I have a function of two variables, V(x1, x2) that's something like:
syms x1 x2
V = 0.5*(x1^2 + x2^2)
The partial derivatives V_x1 and V_x2 (with respect to x1 and x2) should be
V_x1 = x1
V_x2 = x2
This can be verified by something like jacobian(V, [x1 x2]).
I'm in the situation where I only know V numerically as a matrix of scalars, for example, on a grid:
[x1,x2] = meshgrid(-1:.1:1, -1:.1:1)
V = 0.5*(x1.^2+x2.^2) % used just for generating the scalar version of V
I'm interested in obtaining V_x1 and V_x2 as above. Obviously, I can no longer use the jacobian command because V is no longer an analytic function.

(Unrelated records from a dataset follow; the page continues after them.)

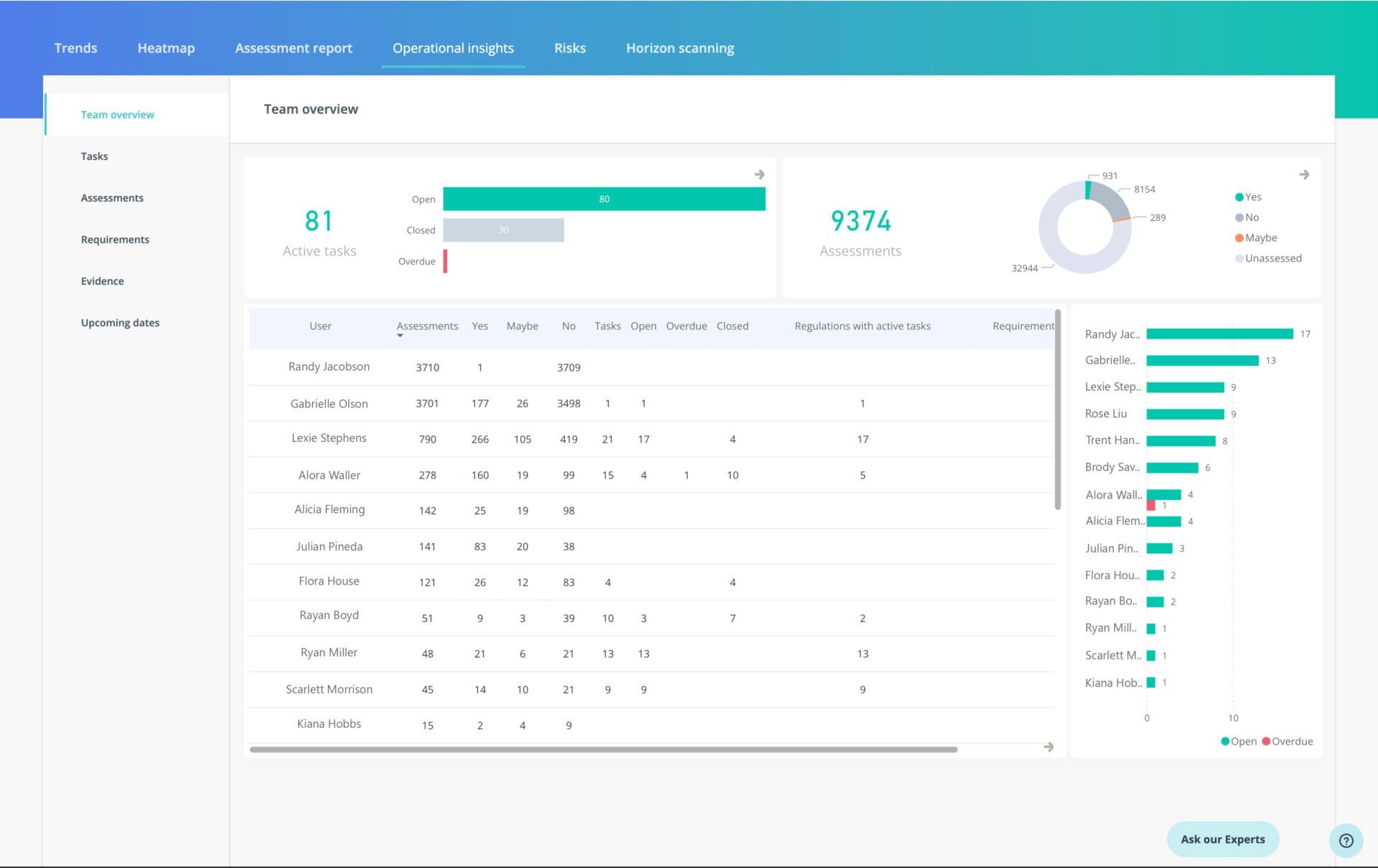Select Tasks in the left sidebar

pyautogui.click(x=94, y=156)
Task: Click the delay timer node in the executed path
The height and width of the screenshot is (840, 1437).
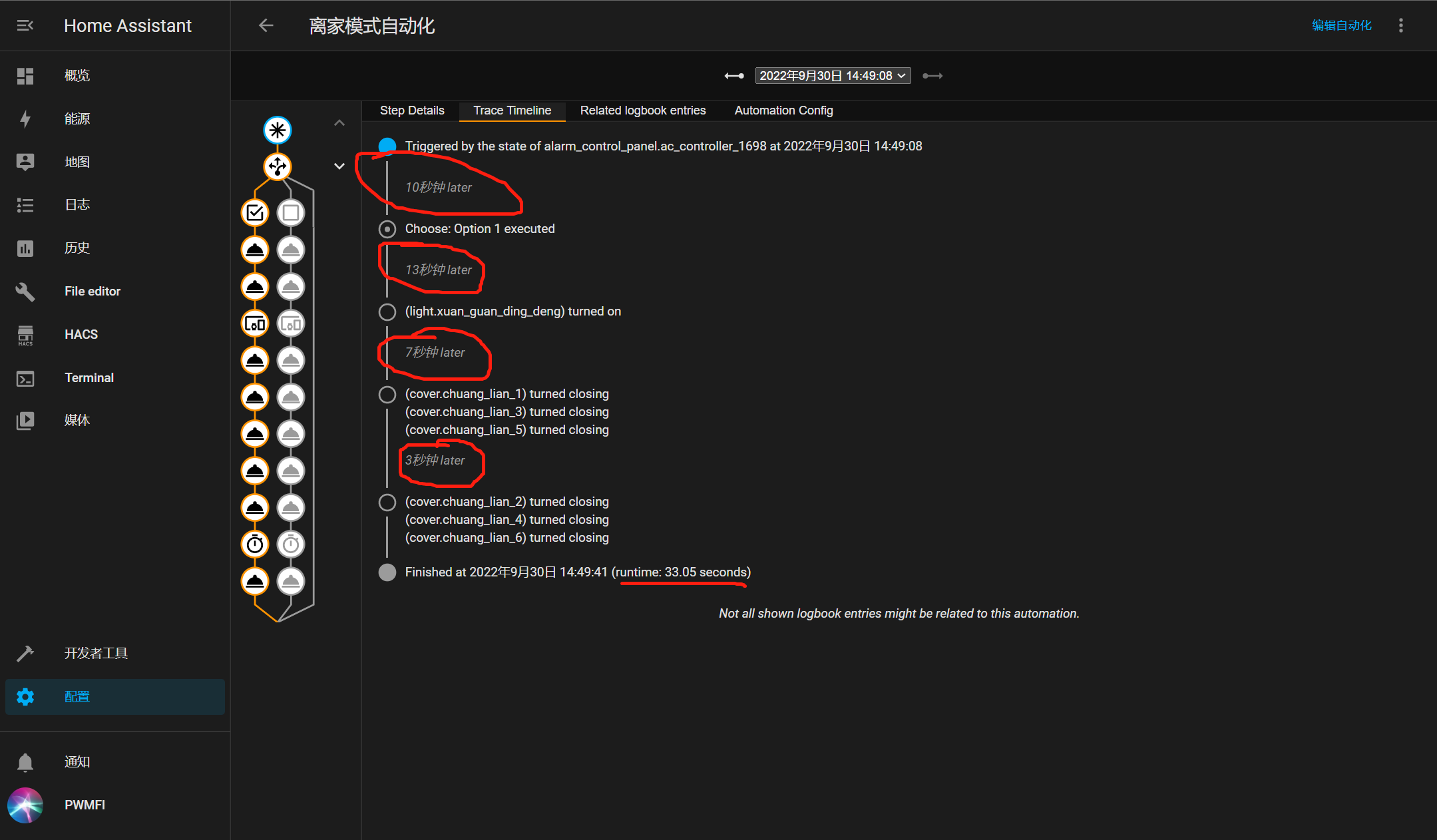Action: (x=255, y=544)
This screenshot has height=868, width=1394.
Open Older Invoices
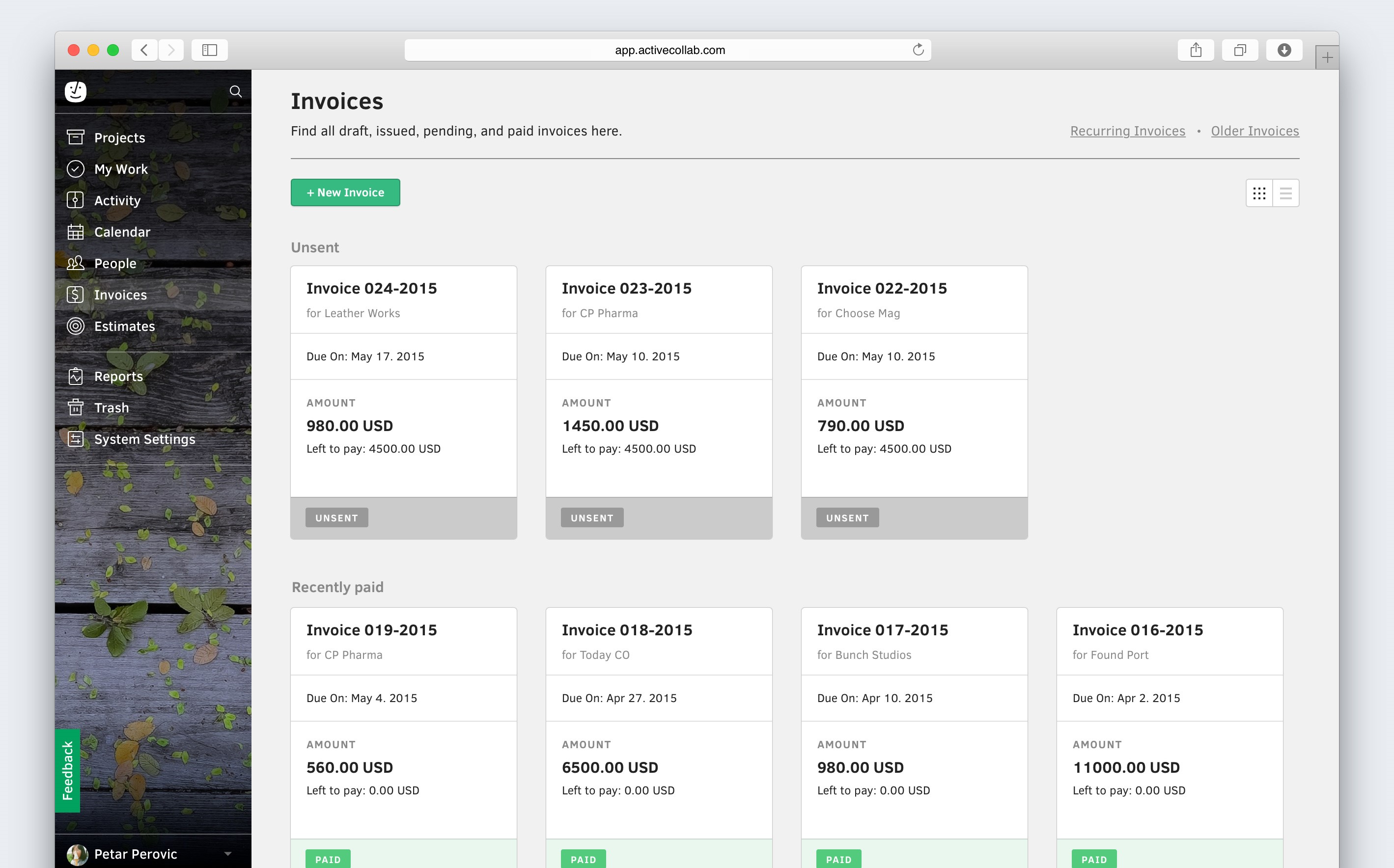coord(1255,131)
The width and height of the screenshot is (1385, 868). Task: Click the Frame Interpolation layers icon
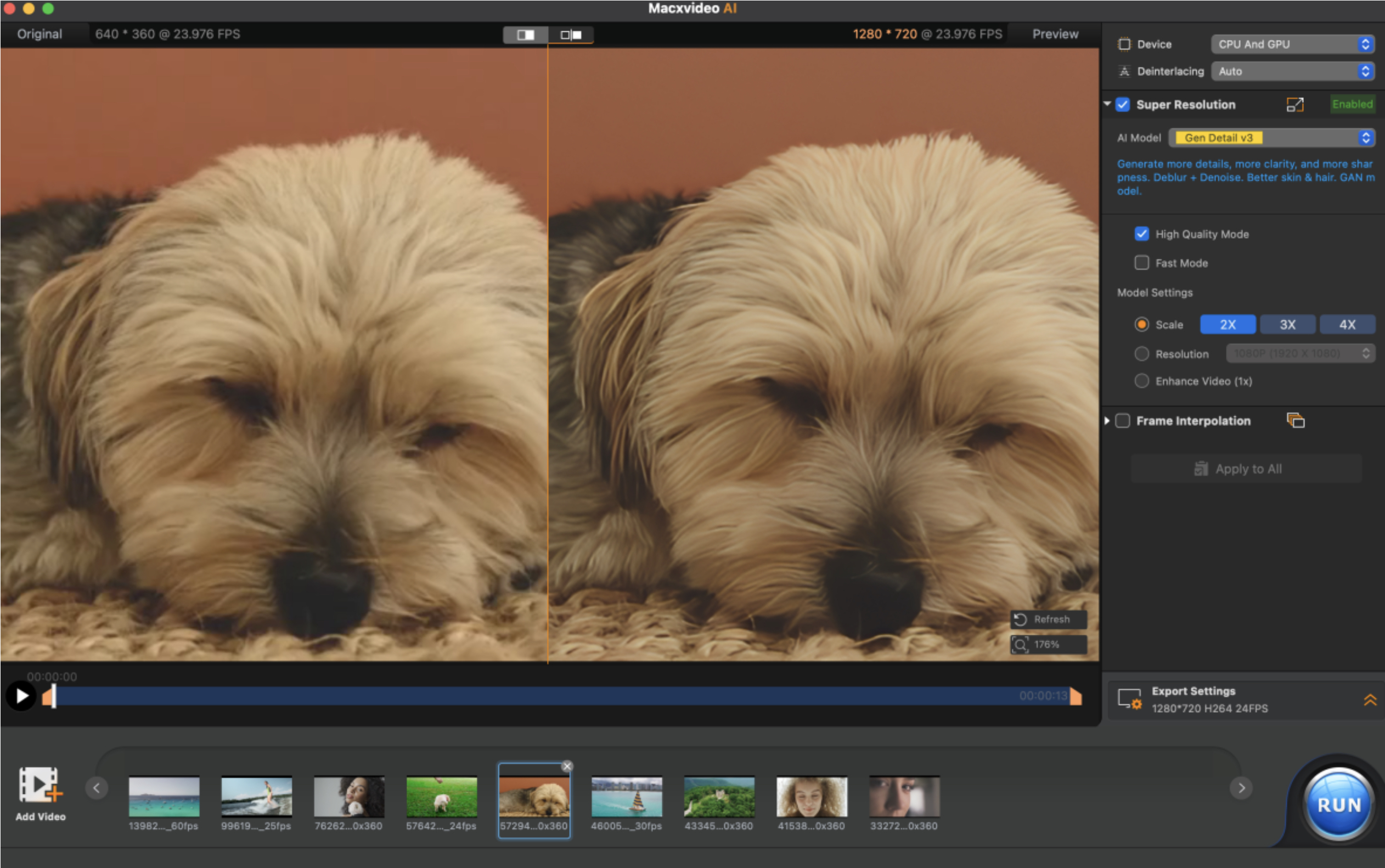(x=1296, y=421)
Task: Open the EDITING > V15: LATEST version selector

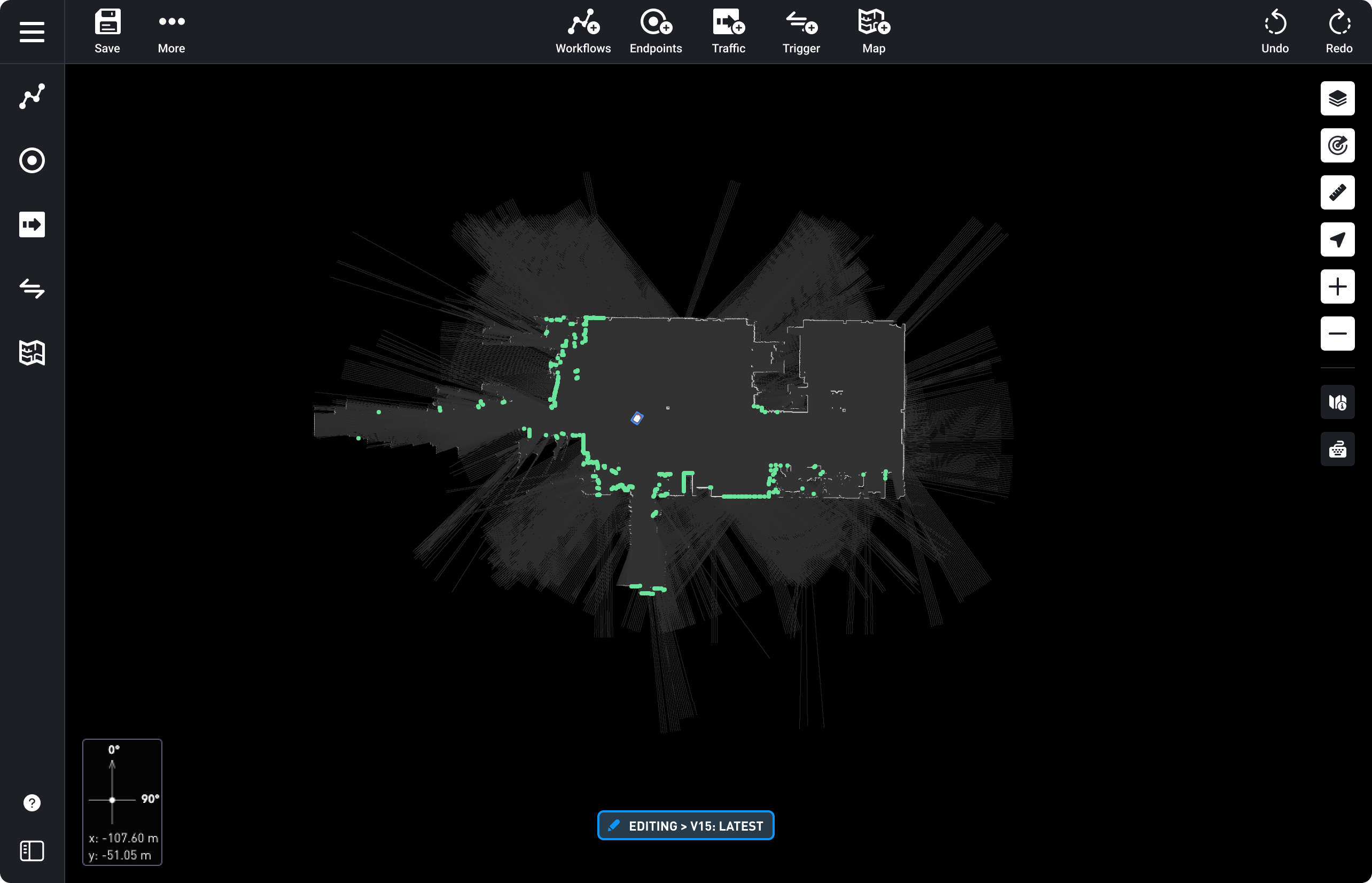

I'm currently doing something like:
Vx1 = gradient(V, 1)
Vx2 = gradient(V, 2)
However, I get different numerical values than if I do the Jacobian by hand and evaluate it on the mesh grid. If I calculate the difference between Vx1 and the exact solution (which is x1),
norm(Vx1 - x1)
I'm expecting zero but it is not zero. If I plot Vx1, I see that it visually looks very similar to the exact solution.
Am I using the wrong function with gradient()? How do I explain the discrepancy between its result and the analytical result?